• **INSTRUCTIONS TO FOLLOW**
Copy the records below verbatim, from the line containing "Given: Click the" through the line containing "Collapse the Apple", with both of those lines included.

• **DATA SHOWN**
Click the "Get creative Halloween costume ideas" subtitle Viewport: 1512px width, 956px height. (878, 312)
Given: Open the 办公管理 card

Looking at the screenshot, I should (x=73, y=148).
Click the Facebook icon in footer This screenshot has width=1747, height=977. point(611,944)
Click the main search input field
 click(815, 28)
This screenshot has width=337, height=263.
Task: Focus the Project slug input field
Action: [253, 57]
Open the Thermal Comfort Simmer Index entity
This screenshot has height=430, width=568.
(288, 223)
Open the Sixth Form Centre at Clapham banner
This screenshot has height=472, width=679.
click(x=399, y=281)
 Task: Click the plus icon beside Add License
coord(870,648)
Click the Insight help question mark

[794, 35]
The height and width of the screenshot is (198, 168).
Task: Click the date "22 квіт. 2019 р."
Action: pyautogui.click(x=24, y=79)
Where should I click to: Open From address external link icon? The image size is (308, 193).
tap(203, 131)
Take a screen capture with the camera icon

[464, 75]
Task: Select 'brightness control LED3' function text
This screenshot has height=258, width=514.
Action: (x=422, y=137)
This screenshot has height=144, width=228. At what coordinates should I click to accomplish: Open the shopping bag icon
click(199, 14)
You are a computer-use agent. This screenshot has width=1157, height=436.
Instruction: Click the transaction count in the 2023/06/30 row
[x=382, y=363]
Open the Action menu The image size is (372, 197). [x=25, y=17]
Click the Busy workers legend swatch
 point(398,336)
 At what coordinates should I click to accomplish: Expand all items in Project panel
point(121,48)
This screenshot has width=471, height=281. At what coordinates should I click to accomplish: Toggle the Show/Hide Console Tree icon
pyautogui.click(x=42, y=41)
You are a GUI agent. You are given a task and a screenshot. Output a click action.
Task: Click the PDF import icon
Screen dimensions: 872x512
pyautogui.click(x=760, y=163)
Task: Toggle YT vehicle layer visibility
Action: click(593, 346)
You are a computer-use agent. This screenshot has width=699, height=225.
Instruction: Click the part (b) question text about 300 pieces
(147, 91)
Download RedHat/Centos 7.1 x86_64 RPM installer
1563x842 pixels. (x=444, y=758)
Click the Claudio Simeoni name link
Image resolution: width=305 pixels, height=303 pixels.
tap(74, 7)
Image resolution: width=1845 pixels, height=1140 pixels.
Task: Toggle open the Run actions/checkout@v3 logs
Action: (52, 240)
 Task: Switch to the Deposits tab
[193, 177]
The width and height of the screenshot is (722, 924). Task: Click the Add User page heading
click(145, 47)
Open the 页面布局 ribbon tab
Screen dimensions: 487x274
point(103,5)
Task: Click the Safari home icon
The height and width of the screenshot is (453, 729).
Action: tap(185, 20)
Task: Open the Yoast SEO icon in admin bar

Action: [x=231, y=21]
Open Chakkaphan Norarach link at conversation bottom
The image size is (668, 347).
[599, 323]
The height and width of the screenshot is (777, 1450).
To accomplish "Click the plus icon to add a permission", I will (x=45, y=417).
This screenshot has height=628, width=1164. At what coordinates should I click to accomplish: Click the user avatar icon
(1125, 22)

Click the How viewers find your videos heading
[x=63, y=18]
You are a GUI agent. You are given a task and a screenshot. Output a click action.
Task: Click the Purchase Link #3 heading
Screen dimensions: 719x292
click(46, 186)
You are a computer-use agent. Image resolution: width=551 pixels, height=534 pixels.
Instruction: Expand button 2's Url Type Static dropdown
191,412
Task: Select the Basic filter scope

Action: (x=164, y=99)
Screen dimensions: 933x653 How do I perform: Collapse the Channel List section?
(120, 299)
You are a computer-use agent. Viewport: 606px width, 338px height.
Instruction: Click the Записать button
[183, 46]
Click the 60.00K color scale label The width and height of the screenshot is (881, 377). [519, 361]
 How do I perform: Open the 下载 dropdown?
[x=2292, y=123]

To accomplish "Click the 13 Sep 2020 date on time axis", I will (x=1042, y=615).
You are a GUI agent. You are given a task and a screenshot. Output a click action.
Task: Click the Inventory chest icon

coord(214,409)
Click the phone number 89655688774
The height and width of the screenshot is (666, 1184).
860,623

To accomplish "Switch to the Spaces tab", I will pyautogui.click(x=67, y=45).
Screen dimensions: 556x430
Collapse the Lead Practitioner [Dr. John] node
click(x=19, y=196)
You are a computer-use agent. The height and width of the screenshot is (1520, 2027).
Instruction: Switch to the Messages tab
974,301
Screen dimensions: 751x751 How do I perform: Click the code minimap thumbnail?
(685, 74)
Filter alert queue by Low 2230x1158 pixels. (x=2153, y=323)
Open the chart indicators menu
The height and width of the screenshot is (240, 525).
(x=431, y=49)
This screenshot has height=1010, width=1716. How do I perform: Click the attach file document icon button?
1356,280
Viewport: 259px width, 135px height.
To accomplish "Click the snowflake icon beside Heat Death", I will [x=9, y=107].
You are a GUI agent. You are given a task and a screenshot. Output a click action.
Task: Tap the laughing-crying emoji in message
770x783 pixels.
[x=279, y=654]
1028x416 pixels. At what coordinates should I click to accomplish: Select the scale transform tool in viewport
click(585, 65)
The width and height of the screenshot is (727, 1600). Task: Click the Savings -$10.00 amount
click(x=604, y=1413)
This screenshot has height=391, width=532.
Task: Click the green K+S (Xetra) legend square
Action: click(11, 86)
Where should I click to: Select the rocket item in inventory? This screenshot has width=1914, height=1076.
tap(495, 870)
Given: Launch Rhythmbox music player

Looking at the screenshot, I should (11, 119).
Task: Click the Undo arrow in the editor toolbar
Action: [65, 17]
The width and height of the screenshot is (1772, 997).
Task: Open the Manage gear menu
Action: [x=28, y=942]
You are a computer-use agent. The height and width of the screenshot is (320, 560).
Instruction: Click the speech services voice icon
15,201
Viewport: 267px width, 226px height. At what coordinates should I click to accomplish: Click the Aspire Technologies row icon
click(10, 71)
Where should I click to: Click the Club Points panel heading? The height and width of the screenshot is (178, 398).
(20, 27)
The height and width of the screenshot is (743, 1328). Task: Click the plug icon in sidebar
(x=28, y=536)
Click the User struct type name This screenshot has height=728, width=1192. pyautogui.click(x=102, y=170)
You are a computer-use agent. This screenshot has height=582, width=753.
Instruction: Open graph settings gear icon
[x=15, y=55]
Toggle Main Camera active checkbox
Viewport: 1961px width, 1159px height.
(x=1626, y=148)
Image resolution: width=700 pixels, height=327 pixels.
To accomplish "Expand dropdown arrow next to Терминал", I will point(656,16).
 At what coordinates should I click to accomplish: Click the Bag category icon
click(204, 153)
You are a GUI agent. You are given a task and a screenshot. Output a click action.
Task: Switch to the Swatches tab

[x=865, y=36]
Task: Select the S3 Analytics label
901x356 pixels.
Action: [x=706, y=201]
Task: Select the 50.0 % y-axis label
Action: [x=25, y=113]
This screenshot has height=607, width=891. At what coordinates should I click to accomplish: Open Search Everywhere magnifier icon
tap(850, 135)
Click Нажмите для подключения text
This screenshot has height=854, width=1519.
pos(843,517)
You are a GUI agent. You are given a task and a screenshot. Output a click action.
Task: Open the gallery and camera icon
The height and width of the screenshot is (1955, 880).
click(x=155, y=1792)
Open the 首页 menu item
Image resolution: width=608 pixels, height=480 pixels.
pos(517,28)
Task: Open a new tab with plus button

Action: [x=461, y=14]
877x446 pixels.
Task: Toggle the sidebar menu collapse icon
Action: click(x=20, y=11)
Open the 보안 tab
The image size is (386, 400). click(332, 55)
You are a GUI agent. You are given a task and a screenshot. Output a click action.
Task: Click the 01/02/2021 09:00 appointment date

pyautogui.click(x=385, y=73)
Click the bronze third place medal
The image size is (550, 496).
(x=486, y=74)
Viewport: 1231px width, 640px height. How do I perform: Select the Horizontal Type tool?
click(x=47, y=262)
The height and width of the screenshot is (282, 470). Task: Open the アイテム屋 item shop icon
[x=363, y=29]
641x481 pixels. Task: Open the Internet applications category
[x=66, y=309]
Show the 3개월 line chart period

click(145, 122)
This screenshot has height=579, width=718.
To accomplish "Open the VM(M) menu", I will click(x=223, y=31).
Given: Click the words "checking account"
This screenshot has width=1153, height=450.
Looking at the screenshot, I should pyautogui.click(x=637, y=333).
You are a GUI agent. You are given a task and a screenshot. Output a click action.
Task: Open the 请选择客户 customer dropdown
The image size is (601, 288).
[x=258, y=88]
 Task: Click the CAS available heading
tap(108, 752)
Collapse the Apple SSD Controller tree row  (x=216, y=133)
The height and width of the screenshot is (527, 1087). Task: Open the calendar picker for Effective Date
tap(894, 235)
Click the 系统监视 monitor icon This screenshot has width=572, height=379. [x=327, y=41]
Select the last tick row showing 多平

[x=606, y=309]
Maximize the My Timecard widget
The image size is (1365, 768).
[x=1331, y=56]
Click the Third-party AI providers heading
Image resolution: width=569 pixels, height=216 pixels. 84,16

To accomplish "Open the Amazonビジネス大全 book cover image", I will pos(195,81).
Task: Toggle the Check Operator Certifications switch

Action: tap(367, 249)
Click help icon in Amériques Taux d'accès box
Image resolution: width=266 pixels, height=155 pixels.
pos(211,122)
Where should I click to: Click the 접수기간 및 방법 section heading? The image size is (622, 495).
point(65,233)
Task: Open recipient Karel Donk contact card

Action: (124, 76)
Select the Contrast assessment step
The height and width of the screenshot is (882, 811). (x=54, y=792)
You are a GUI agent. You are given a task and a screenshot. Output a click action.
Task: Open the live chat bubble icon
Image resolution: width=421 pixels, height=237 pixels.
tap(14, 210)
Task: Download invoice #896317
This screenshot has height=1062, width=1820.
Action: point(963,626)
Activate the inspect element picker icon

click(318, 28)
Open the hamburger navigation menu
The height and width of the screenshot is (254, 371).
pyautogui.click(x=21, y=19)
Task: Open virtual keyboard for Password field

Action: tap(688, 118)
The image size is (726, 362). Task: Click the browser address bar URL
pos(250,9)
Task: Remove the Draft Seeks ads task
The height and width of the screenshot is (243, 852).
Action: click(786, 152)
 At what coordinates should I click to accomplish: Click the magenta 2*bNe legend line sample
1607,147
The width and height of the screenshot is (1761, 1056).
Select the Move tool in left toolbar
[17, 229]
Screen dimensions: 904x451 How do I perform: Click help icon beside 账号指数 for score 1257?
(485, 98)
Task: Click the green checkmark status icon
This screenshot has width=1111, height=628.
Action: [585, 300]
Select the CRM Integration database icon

• **EXERCISE RESULT**
Given: Click the words "checking account"
This screenshot has width=1153, height=450.
Looking at the screenshot, I should pyautogui.click(x=637, y=333).
You are a GUI agent. You are given a task and a screenshot. Output a click action.
Task: Open the 请选择客户 customer dropdown
The image size is (601, 288).
[x=258, y=88]
 Task: Click the CAS available heading
tap(108, 752)
Collapse the Apple SSD Controller tree row  (x=216, y=133)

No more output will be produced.